The major cause of gigantism is excess of hormone secretion by the pituitary gland. Pituitary gland is vital for normal functioning of many organs in your body and it controls important metabolism like growth and reproductive function. Pituitary gland receives signal from the hypothalamus of the brain to secrete or stop growth hormone and thus the discharge of hormone stays in control. But under certain circumstances, pituitary gland automatically produces excess of growth hormone which in turn directs too much of production of insulin like growth factor (IGF) leading to excess of bone development causing gigantism.
Pituitary tumor (non-cancerous) is the main reason for producing excess of growth hormones in adult. Other causes of gigantism include Camey complex, multiple endocrine neoplasia type 1, and McCune Albright syndrome. In rare cases, tumors found in other parts of the body like pancreas or lungs can cause excess of growth hormone leading to gigantism.
Gigantism leads to excessive growth of bones causing enlarged hands and feet and enlarged facial features. The bones, muscles and all other organs of the child will grow excessively. Nose, forehead and jaw line gets enlarged and the teeth will be widely spaced giving ugly appearance. Children with this disorder can no longer use the same shoes for few months since their hands and feet will grow progressively.
Since the symptoms of acromegaly or gigantism causes gradual changes it is not possible to detect serious changes by the parents. Only by comparing the photos they can see the difference. Some of the other symptoms of gigantism are excess of sweating, excess of body hair, high blood pressure, cardiovascular disease, osteoarthritis, diabetes, increased calcium content and increased gallstones. They may also suffer from severe headaches and joint pain due to swelling and enlargement of joints. Skin tags or polyps are present in excess on their skin. Some children will have noticeable voice change due to enlargement of vocal cord.
Adults with this problem can have problems in vision, erectile dysfunction, irregular menstrual cycle, tingling sensation in hands and feet, and problems in kidneys and spleen. An early diagnosis of the disorder is absolutely necessary and undue delay can cause serious complications.
The doctor can detect the symptoms of gigantism by physical examination of the child. He will check for enlargement of hands, feet and other facial features. He may request for MRI or CT scan for detecting the tumor size. He may suggest for taking blood sample (on fasting overnight) for measuring the levels of growth hormone and IGF. Growth hormone suppression test is the right tool for verifying acromegaly.
The ultimate aim of the treatment is to reduce the secretion of growth hormone. Surgery is the best option available for removing pituitary tumors. Medications are given for lowering the production or blocking the level of growth hormone factor. Somatostatin agents like octreotide and lanreotide are given for stabilizing the somatostatin hormone. To begin with this drug is given subcutaneously to check its tolerance.

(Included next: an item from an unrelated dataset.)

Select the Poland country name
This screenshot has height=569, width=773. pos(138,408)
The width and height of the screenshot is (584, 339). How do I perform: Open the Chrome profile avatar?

Gradually the dosage is increased for producing the desired effect. Dopamine agents like cabergoline and parlodel are given as oral pills. These drugs can produce adverse effects like changing the individual’s behavior. Somavert is given as growth hormone antagonist for blocking the level of growth hormone level on the tissues. Most of the symptoms of gigantism can be managed by this medication. Radiation is the ideal choice for treating pituitary tumor which would gradually slow down the tumor causing cells.
Either radiation is given in the form of conventional method for years together or in the form of surgery. Radiosurgery is done for destroying the tumor cells and for controlling the levels of IGF-1. Whatever may be the treatment method, it is necessary to follow-up continuously with your doctor for getting the best results. Further children with gigantism and diabetes mellitus should be on diet schedule for controlling the blood sugar level.
Gigantism and acromegaly cannot be prevented. In children with gigantism if the liner growth is not treated in early stages, it can lead to acromegaly and serious complications like heart disease or cancer.